- Your instructions
Skip the pictures. Return exactly the lines from the one containing "This screenshot has height=671, width=1184." through the end of the entries below.

━━ The data ━━

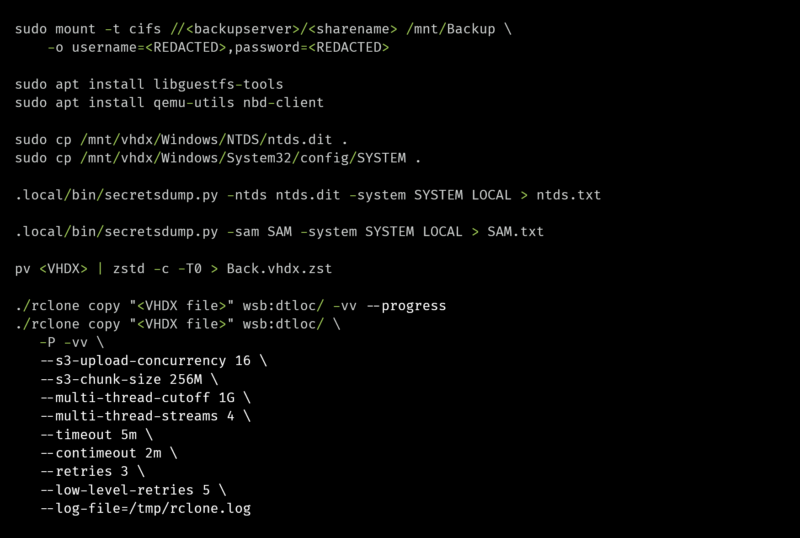The width and height of the screenshot is (800, 538).
Task: Click the --s3-chunk-size 256M option
Action: point(121,379)

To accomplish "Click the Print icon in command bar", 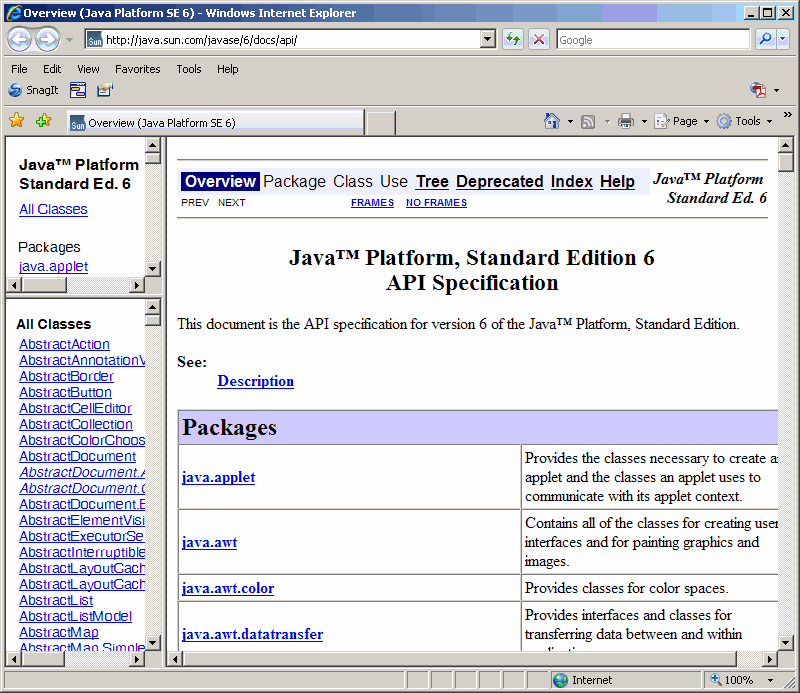I will pyautogui.click(x=626, y=121).
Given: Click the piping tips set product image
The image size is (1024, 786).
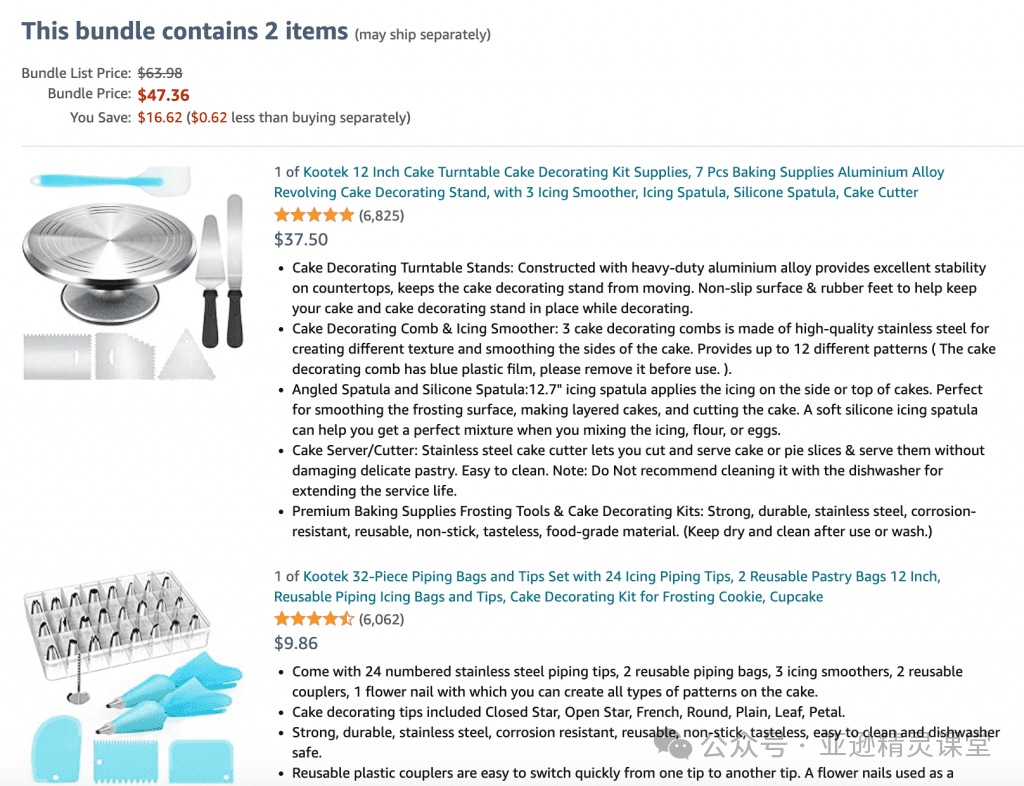Looking at the screenshot, I should 133,678.
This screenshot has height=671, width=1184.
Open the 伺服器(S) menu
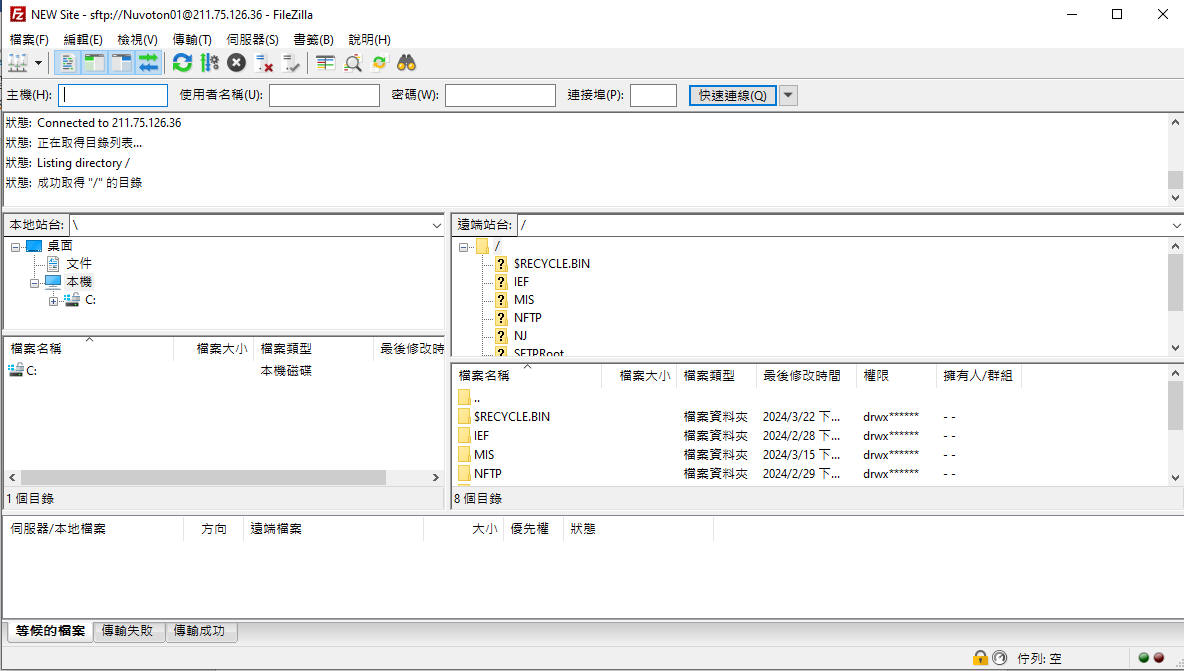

━━━

- Response to the exercise
This screenshot has height=671, width=1184.
Open the 伺服器(S) menu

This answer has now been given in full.